L’insoutenable légèreté du traitement de la question trans- Par Abnousse Shalmani

En Suède, les diagnostics de "dysphorie de genre" chez les filles ont augmenté de 1 500 % en dix ans. Jusqu’à ce que les pouvoirs publics mettent le holà aux traitements hormonaux avant 18 ans. Et si on s’en inspirait ?


C’est une promesse de campagne de la Première ministre écossaise Nicola Sturgeon : la facilitation de l’acquisition d’un certificat établissant le genre qui "n’est pas celui qui a été assigné à la naissance". Le "Gender Recognition Reform (Scotland) Bill", en débat au Parlement écossais, permet donc de réclamer un nouveau certificat de naissance et d’obtenir la reconnaissance du changement de "genre" sur les papiers d’identité, le tout sans passer par la case médicale qui diagnostique - ou pas - une dysphorie de genre. Une simple déclaration suffit pour "commencer à vivre dans sa nouvelle identité de genre". Le souci avec de telles promesses de campagnes sociétales, c’est qu’elles sont aussi faciles à tenir que légères sur les conséquences à venir.

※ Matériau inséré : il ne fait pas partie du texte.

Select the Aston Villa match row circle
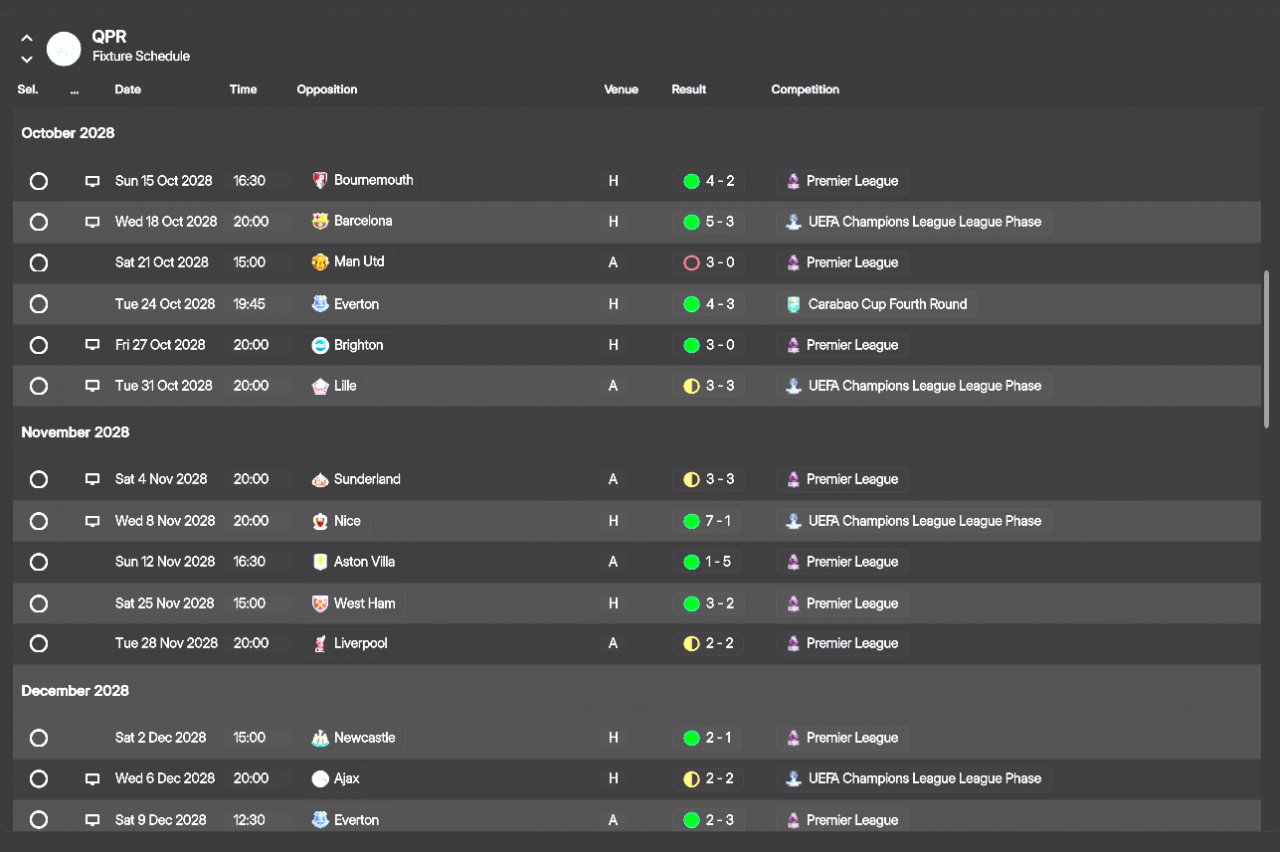[x=39, y=562]
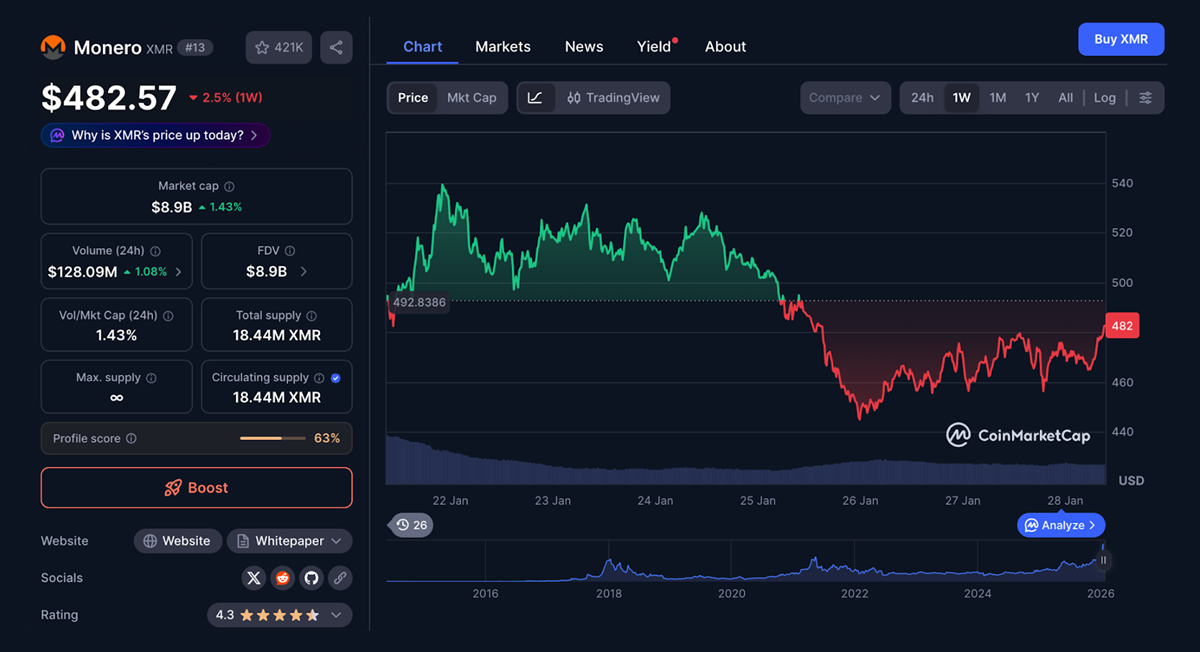
Task: Add Monero to watchlist with star button
Action: tap(279, 47)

C’est presque fascinant : alors que la transsexualité pose de plus en plus de questions, que des signaux d’alarme résonnent enfin dans l’espace du débat, jamais il n’y a eu tant d’empressement à valider les changements de genre par déclaration ! Comme si face aux crises climatiques, énergétiques et démocratiques, face à la guerre et aux autocraties en puissance d’empire, les questions sociétales pouvaient servir de paravent aux politiques pour faire la preuve de leur capacité à faire avancer les choses. Comprenons-nous bien : la transsexualité est une réalité que l'on doit reconnaître et il faut combattre les discriminations dont ils peuvent être victimes au titre d’une minorité.